I have said it time and time again, but nothing kills a radiance field faster than blurry images. Or so it's been so far. There have been a couple efforts popping up to make blurry images usable and disprove the often cited film maxim, garbage in, garbage out.
Unlike the high-end equipment used by professional cinematographers, most people today capture radiance fields with what's readily available—namely, their smartphones. Traditionally, creating high-quality 3D scene reconstructions and novel view syntheses required steady, high-quality photographs—a tall order for handheld devices prone to motion blur, rolling shutter effects, and pose noise.
Most cameras operate with rolling shutters, meaning their sensors capture data in a sequential roll across the frame. Although the delay between each segment is just microseconds, it can still significantly impact accuracy.
These phenomena, stemming from the camera's and objects' relative motion and the camera sensors' line-by-line scanning, can degrade the quality of reconstructed scenes. "Gaussian Splatting on the Move" presents a breakthrough by leveraging camera motion for high-quality reconstruction from handheld video data.
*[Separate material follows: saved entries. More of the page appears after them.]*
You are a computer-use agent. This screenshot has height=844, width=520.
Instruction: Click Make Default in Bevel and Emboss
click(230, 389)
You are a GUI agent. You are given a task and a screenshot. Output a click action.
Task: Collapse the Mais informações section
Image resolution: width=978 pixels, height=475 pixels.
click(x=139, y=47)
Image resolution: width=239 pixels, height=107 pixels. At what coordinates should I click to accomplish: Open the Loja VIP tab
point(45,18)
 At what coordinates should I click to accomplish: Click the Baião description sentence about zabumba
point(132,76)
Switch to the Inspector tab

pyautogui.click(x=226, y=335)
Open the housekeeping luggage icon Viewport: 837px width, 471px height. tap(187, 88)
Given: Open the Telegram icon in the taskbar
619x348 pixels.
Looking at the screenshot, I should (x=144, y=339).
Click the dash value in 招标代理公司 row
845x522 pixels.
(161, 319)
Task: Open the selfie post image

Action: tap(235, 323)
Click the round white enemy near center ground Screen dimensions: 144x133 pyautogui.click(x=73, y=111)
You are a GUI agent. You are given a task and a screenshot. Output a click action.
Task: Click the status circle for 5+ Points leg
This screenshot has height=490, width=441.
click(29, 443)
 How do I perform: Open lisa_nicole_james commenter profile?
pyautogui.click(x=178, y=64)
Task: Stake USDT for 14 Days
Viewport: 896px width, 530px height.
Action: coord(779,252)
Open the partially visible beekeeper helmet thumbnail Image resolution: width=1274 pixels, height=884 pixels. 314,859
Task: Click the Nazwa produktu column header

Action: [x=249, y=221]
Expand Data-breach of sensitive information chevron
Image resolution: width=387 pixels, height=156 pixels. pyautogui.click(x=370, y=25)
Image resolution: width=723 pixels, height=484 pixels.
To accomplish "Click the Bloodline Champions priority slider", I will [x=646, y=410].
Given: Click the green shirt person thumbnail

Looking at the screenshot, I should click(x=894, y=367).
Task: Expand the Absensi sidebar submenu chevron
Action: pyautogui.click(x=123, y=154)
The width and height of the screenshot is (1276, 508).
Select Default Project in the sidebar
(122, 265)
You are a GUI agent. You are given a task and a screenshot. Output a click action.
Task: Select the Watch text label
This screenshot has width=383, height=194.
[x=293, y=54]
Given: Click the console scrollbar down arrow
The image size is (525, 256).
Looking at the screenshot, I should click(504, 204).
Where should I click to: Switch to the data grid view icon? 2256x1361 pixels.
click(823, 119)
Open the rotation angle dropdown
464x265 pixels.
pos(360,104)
Their method models the physical image formation process by taking into account the camera shutter’s exposure time and velocity estimated using visual-inertial odometry (VIO) during image capture. Modelling these effects during 3DGS training can recover sharpened versions of input images, and can also be used to simulate motion blur and rolling shutter effects in the 3D Gaussian Splatting (3DGS) framework as a post-processing effect.
Essentially, they're using the camera's own movement to help make the final image much clearer. The proposed differentiable rendering pipeline efficiently incorporates these effects, demonstrating superior performance over traditional methods in both synthetic and real-world scenarios.
The paper comes from Spectacular AI, who provides an SDK for low-level embedded spatial AI, easy tools, scripts, and code for processing data captured with iPhones, Android devices, Kinect devices, and other RGB-D sensors used in robotics and industry.
The research was also conducted in part by Matias Turkulainen who is also one of the authors of Nerfstudio's Splatfacto, so it shouldn't be a surprise that they have implemented their method as an extension to the Nerfstudio and gsplat, providing a practical tool for advancing 3DGS in naturalistic settings.
Spectacular AI's compatibility with Nerfstudio simplifies adoption. Designed with the consumer in mind, the method was trained on a GPU with 16 GB of VRAM. It operates efficiently, completing tasks in about 20 minutes—marginally longer than Splatfacto under normal conditions. The code is available for immediate use with Nerfstudio's Splatfacto method. In order to capture usable data, you need to use Spectacular AI's free app on either iOS or Android.
With the amount of capture based startups that have emerged over the course of the last year, I imagine that this problem is high up on their lists. By raising the floor of consumer capture, a larger band of people will see success from what might have started as unusable footage. Further, if there are ways to restore and capture more details, I think we can all agree that it makes sense to pursue it.